WHAT YOU NEED TO DO: Each line below should be restated exactly, with nothing dropped.

RECORDS SUPPLIED:

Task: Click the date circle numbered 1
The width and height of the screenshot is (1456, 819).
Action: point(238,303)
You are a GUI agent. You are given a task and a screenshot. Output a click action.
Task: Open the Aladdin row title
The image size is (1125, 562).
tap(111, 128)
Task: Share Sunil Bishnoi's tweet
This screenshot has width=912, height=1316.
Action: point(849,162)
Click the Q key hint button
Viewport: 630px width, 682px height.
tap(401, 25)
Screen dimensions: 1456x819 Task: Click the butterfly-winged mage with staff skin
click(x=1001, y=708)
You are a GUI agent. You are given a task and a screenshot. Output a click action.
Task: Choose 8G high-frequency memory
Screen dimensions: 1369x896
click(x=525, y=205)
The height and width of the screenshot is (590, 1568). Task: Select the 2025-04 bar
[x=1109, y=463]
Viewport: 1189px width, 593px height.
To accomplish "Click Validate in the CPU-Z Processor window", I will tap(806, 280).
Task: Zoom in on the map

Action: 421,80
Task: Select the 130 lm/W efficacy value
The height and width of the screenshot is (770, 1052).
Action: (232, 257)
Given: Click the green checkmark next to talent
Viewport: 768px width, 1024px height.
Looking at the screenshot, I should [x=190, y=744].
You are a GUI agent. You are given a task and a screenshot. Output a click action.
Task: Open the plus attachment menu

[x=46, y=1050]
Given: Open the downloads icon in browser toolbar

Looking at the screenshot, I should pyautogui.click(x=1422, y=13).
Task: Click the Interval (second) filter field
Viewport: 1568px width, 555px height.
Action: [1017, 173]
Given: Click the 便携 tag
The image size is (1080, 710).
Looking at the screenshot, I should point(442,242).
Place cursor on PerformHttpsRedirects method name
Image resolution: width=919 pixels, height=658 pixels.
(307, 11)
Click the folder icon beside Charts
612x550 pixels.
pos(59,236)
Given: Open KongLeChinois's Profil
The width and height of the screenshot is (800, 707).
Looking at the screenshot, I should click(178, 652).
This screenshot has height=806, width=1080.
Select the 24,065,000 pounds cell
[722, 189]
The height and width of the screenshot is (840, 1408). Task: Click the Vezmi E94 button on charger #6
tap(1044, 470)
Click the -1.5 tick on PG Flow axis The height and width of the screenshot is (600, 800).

SOLUTION TO THIS PROBLEM:
Task: Click the date circle numbered 1
The width and height of the screenshot is (1456, 819).
Action: point(238,303)
You are a GUI agent. You are given a task and a screenshot. Output a click action.
Task: Open the Aladdin row title
The image size is (1125, 562).
tap(111, 128)
Task: Share Sunil Bishnoi's tweet
This screenshot has width=912, height=1316.
Action: point(849,162)
Click the Q key hint button
Viewport: 630px width, 682px height.
tap(401, 25)
Screen dimensions: 1456x819 Task: Click the butterfly-winged mage with staff skin
click(x=1001, y=708)
You are a GUI agent. You are given a task and a screenshot. Output a click action.
Task: Choose 8G high-frequency memory
Screen dimensions: 1369x896
click(x=525, y=205)
The height and width of the screenshot is (590, 1568). Task: Select the 2025-04 bar
[x=1109, y=463]
Viewport: 1189px width, 593px height.
To accomplish "Click Validate in the CPU-Z Processor window", I will tap(806, 280).
Task: Zoom in on the map

Action: 421,80
Task: Select the 130 lm/W efficacy value
The height and width of the screenshot is (770, 1052).
Action: (232, 257)
Given: Click the green checkmark next to talent
Viewport: 768px width, 1024px height.
Looking at the screenshot, I should [x=190, y=744].
You are a GUI agent. You are given a task and a screenshot. Output a click action.
Task: Open the plus attachment menu

[x=46, y=1050]
Given: Open the downloads icon in browser toolbar

Looking at the screenshot, I should pyautogui.click(x=1422, y=13).
Task: Click the Interval (second) filter field
Viewport: 1568px width, 555px height.
Action: [1017, 173]
Given: Click the 便携 tag
The image size is (1080, 710).
Looking at the screenshot, I should point(442,242).
Place cursor on PerformHttpsRedirects method name
Image resolution: width=919 pixels, height=658 pixels.
(307, 11)
Click the folder icon beside Charts
612x550 pixels.
pos(59,236)
Given: Open KongLeChinois's Profil
The width and height of the screenshot is (800, 707).
Looking at the screenshot, I should click(178, 652).
This screenshot has height=806, width=1080.
Select the 24,065,000 pounds cell
[722, 189]
The height and width of the screenshot is (840, 1408). Task: Click the Vezmi E94 button on charger #6
tap(1044, 470)
Click the -1.5 tick on PG Flow axis The height and width of the screenshot is (600, 800).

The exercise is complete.